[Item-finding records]
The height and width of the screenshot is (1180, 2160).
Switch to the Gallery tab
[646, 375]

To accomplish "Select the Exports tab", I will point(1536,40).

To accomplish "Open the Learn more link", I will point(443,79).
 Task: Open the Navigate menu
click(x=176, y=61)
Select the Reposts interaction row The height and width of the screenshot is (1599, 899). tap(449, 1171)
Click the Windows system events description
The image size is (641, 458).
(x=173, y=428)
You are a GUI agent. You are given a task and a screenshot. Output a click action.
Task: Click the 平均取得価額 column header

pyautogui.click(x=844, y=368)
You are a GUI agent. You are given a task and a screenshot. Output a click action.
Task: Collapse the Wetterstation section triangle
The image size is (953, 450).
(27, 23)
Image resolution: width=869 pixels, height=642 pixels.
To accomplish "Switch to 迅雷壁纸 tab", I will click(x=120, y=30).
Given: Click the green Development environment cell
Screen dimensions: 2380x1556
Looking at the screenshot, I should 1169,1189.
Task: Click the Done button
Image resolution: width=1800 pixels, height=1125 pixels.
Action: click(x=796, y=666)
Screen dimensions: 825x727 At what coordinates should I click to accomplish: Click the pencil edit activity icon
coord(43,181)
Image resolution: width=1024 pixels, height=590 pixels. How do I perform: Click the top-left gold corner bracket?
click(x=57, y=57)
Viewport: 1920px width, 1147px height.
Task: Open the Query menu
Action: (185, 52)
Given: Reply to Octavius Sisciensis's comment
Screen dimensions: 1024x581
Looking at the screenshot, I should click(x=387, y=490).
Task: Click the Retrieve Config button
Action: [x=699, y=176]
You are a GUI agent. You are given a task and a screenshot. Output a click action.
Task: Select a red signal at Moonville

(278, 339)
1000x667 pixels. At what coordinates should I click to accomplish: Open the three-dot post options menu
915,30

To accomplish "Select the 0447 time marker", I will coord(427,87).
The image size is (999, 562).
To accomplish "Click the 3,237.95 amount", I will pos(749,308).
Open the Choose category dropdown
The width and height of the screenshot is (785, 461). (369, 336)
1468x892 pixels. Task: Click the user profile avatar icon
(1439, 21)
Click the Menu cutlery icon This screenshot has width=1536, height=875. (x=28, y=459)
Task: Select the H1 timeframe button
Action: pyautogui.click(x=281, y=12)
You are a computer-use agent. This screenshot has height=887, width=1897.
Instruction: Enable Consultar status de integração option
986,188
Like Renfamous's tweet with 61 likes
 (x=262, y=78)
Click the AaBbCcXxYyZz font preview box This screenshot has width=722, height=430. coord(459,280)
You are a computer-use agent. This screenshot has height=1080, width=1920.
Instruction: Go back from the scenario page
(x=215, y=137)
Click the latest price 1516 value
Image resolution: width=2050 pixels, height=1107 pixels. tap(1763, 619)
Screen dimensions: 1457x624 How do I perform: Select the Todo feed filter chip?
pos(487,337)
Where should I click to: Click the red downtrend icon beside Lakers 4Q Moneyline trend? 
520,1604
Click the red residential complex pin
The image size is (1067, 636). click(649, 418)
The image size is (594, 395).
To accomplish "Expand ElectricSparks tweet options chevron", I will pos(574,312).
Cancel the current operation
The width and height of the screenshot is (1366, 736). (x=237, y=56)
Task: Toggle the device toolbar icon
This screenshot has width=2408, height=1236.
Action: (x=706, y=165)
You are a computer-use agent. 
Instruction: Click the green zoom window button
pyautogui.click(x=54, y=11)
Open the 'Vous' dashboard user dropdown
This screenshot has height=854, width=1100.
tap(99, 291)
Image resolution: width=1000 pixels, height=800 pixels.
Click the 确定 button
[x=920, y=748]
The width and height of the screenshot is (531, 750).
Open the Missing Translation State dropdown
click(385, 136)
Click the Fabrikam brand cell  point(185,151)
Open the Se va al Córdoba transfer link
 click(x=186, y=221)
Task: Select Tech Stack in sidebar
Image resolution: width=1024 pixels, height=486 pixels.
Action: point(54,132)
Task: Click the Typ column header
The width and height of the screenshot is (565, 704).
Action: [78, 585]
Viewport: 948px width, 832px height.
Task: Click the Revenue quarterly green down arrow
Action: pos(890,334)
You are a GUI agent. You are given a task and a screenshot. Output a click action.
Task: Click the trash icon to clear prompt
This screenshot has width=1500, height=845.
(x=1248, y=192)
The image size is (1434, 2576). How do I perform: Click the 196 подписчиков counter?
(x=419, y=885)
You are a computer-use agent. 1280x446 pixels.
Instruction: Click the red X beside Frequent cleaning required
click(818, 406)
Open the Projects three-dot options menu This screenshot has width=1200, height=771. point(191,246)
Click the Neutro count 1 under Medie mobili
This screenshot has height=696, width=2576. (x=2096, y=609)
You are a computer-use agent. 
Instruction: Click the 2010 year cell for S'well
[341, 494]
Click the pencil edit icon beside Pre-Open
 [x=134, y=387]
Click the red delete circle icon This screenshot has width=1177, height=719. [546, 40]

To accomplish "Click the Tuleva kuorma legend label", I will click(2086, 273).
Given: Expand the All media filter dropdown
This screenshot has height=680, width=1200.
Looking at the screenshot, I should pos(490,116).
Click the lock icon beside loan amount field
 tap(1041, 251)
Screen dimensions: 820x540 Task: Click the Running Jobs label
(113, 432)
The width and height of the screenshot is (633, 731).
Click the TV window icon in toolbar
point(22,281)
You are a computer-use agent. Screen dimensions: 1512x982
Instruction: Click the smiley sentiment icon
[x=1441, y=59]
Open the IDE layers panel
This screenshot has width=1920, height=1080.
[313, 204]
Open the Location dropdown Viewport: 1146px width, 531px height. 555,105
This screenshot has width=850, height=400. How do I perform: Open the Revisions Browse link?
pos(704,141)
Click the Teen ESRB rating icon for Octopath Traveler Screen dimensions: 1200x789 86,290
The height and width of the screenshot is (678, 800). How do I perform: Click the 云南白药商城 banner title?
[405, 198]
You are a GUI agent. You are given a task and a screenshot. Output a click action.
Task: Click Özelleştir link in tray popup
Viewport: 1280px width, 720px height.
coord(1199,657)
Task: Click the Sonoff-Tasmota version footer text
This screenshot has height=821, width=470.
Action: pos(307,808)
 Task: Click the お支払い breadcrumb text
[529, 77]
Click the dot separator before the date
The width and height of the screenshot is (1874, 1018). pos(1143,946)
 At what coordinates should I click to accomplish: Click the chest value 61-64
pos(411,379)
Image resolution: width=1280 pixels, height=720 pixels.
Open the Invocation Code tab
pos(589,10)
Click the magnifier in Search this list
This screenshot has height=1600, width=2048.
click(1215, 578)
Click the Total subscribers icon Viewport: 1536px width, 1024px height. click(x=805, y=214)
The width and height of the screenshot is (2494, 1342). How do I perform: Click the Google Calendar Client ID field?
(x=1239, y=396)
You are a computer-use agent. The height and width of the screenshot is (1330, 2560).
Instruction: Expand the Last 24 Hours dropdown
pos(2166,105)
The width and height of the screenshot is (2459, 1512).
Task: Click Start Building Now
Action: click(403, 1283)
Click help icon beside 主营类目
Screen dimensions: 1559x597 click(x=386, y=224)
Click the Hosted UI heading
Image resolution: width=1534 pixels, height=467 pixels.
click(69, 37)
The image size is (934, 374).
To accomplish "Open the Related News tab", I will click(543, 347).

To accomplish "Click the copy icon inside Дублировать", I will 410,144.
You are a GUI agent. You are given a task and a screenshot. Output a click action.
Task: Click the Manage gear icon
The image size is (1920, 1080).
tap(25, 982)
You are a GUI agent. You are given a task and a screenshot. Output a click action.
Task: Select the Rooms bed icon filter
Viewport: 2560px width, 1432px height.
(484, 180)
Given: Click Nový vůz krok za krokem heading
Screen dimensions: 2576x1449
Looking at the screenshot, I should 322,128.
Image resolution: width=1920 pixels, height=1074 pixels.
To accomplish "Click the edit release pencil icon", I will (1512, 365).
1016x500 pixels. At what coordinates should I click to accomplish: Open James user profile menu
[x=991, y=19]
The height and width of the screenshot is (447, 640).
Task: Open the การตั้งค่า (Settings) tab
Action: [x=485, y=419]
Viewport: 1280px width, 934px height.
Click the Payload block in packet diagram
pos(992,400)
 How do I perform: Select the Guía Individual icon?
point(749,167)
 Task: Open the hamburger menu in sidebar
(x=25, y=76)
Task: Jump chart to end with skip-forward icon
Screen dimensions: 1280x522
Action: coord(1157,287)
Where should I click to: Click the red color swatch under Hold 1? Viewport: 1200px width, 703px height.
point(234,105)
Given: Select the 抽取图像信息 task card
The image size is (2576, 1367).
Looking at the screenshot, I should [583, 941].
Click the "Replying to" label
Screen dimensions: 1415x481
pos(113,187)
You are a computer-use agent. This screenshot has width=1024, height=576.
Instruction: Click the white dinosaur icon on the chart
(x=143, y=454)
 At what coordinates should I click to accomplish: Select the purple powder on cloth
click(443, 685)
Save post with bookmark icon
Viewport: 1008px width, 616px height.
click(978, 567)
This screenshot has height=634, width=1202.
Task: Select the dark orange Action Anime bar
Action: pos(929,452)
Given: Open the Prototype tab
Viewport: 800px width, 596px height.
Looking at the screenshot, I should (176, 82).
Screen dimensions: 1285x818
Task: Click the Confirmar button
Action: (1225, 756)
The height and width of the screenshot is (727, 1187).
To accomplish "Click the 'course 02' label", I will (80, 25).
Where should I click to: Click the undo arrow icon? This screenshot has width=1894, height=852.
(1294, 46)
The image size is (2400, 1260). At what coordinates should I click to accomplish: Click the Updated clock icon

• _Written instruction_
Turn the record lines starting at the one containing "Image resolution: width=1000" and ending at the one containing "Action: point(54,132)" into a numbered list, leaving out any blank lines.

• _Response to the task_
1. Image resolution: width=1000 pixels, height=800 pixels.
2. Click the 确定 button
3. [x=920, y=748]
4. The width and height of the screenshot is (531, 750).
5. Open the Missing Translation State dropdown
6. click(385, 136)
7. Click the Fabrikam brand cell  point(185,151)
8. Open the Se va al Córdoba transfer link
9.  click(x=186, y=221)
10. Task: Select Tech Stack in sidebar
11. Image resolution: width=1024 pixels, height=486 pixels.
12. Action: point(54,132)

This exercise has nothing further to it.